Problems: The frequently-changing database schema in which the wiki information is stored makes it difficult to maintain data across upgrades (requiring conversion scripts), offers no easy backup functionality, makes it difficult to access the data with other tools, and is generally fragile.
Proposed solution: Let's create a standardized file format (probably something XML-ish) for storing the information contained in a wiki. All the text, revisions, meta-data, and so on would be stored in a well-defined format, so that, for example, upgrading the wiki software (from any version to any other--no need to do one at a time!) could be done by exporting the wiki into this format and then importing it into the new installation. The export format would be publishable and easier to use for other applications, would be a simple file system for which commonly-available backup tools could be used. A periodic export/import would serve to clean the database of any reference errors and fragmentation. Tools could be created to work with the new format to create subsets, mirrors, and so on.
I already have some idea of what is needed, but I solicit input.
....
• **What to work on**:
(A) According to the proposal, what kind of file format is suggested for storing the information contained in a wiki?
(B) Transcribe the passage of the proposal starting with "Proposed solution: Let's" and going on through "I solicit input.".
The data that follow are separate from the proposal above.

• **Available data**:
....
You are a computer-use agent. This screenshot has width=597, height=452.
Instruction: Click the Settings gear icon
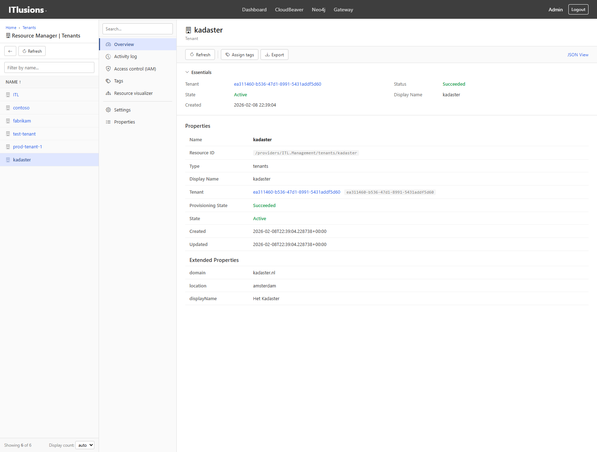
....
• **Results for each task**:
(A) A standardized file format, probably something XML-ish.

(B)
Proposed solution: Let's create a standardized file format (probably something XML-ish) for storing the information contained in a wiki. All the text, revisions, meta-data, and so on would be stored in a well-defined format, so that, for example, upgrading the wiki software (from any version to any other--no need to do one at a time!) could be done by exporting the wiki into this format and then importing it into the new installation. The export format would be publishable and easier to use for other applications, would be a simple file system for which commonly-available backup tools could be used. A periodic export/import would serve to clean the database of any reference errors and fragmentation. Tools could be created to work with the new format to create subsets, mirrors, and so on.
I already have some idea of what is needed, but I solicit input.